TASK DESCRIPTION
Reproduce verbatim the part of the items below that begins with the line containing "This screenshot has height=365, width=569." and ends with the line containing "pos(525,568)", including both of those lines.

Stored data
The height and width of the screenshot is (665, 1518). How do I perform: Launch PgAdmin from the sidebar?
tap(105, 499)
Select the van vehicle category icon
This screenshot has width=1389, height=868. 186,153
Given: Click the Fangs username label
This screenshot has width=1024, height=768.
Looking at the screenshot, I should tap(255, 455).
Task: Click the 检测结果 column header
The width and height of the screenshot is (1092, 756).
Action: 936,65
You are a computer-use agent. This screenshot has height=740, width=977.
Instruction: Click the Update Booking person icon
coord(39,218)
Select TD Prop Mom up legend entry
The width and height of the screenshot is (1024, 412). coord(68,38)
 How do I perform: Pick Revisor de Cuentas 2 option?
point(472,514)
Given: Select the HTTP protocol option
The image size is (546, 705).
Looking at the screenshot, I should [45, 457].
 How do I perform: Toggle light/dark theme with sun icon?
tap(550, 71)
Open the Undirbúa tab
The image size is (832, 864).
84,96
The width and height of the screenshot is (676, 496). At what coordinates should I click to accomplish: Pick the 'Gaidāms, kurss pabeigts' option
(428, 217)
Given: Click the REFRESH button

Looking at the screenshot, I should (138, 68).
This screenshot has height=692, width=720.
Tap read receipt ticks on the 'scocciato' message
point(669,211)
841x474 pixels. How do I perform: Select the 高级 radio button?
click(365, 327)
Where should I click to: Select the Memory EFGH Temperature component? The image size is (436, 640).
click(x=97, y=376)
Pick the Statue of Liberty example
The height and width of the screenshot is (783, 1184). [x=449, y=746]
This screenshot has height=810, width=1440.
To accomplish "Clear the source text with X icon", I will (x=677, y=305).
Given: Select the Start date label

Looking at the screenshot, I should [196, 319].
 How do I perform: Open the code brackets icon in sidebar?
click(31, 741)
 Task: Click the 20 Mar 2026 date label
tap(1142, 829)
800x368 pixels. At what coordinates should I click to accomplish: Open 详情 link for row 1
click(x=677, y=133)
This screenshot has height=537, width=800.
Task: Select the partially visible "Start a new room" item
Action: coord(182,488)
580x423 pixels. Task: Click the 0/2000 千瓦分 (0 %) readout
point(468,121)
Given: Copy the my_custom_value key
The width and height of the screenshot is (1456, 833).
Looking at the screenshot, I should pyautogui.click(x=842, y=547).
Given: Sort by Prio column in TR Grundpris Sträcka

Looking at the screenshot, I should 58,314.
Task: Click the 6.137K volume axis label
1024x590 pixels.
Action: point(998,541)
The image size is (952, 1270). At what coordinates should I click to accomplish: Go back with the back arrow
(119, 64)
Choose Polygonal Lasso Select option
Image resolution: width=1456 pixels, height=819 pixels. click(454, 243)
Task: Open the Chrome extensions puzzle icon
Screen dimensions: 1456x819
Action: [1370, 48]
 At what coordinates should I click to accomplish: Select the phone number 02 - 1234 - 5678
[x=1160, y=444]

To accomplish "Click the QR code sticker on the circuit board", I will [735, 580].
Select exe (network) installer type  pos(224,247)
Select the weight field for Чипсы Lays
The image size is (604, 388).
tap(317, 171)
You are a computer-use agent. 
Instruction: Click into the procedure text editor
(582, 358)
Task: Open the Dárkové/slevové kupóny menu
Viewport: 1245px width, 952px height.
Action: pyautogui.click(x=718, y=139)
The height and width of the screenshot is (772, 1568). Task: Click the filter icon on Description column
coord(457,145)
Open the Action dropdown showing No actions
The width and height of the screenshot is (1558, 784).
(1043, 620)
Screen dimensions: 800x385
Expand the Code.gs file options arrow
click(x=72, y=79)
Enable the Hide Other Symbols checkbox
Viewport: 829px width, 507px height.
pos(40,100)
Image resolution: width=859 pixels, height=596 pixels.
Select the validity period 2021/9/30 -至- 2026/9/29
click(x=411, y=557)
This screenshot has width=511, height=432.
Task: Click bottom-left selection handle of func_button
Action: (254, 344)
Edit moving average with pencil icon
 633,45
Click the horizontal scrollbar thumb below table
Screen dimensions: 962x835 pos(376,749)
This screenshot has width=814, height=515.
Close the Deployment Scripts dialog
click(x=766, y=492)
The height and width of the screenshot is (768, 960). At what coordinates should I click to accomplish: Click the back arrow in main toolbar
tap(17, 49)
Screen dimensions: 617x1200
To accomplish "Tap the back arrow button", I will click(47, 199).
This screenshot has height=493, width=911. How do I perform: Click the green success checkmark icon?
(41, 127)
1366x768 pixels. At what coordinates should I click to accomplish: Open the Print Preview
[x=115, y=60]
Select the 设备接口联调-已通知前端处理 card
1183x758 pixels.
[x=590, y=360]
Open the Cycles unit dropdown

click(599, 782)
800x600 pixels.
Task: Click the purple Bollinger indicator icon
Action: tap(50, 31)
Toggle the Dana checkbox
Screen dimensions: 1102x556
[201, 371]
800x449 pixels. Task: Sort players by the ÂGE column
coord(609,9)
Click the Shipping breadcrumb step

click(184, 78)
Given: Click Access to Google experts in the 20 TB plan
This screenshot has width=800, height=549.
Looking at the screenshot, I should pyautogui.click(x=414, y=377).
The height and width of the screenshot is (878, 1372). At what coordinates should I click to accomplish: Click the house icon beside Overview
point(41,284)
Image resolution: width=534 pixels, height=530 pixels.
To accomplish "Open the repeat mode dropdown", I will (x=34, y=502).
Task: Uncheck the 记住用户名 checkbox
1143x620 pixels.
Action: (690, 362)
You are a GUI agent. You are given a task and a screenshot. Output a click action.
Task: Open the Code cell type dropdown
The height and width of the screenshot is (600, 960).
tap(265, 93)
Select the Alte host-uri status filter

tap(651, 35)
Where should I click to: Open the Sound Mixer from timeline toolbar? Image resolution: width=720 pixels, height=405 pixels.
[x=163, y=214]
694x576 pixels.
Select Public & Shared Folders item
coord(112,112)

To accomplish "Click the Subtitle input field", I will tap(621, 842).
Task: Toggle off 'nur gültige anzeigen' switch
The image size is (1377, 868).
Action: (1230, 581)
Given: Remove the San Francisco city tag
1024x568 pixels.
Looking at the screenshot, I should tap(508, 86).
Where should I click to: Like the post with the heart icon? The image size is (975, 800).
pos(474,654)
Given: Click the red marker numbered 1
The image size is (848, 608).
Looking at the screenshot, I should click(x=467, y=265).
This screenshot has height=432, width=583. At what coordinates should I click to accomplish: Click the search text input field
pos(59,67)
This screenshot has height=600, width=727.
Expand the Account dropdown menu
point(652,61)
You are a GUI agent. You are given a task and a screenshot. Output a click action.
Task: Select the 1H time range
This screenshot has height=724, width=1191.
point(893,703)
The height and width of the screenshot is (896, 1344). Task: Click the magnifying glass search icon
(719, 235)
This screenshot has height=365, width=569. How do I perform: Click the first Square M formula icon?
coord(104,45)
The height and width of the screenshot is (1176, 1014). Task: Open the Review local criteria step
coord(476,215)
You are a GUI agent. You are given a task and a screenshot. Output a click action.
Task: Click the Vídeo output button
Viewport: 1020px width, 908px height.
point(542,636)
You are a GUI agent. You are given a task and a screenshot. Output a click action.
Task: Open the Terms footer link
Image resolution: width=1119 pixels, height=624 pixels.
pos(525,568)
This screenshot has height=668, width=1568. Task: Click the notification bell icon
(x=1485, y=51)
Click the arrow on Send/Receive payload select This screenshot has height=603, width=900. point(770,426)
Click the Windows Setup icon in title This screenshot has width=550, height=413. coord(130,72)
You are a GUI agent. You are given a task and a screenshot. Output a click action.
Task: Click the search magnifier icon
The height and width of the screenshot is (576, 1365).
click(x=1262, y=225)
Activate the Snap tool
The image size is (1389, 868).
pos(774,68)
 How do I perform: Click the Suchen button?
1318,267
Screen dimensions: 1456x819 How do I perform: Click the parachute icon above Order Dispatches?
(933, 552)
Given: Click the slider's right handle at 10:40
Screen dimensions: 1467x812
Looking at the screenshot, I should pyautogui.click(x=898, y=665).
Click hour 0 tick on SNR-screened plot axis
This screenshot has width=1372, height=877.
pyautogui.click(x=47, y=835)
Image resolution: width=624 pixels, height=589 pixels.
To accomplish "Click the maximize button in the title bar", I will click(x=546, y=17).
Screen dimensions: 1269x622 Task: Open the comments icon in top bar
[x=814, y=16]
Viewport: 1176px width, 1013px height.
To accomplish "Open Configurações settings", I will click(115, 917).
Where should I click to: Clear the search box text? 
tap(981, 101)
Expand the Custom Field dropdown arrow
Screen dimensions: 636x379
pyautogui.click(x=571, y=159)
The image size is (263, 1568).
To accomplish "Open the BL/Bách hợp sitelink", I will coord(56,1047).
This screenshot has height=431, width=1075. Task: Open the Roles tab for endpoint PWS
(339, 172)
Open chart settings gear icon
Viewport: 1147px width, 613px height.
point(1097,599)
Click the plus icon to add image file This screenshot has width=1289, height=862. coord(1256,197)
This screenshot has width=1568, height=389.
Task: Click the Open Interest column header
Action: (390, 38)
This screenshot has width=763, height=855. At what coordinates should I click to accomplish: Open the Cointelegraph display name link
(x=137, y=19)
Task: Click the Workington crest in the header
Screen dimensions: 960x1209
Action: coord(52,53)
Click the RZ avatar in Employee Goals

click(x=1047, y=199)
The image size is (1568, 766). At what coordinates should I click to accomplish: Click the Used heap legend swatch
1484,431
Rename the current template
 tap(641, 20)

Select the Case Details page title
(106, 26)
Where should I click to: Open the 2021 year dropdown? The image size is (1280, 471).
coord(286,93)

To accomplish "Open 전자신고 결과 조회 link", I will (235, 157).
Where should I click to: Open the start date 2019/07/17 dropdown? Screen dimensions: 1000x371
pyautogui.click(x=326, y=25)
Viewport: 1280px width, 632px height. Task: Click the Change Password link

RESULT
This screenshot has height=365, width=569. How do I perform: Click the first Square M formula icon?
coord(104,45)
The height and width of the screenshot is (1176, 1014). Task: Open the Review local criteria step
coord(476,215)
You are a GUI agent. You are given a task and a screenshot. Output a click action.
Task: Click the Vídeo output button
Viewport: 1020px width, 908px height.
point(542,636)
You are a GUI agent. You are given a task and a screenshot. Output a click action.
Task: Open the Terms footer link
Image resolution: width=1119 pixels, height=624 pixels.
pos(525,568)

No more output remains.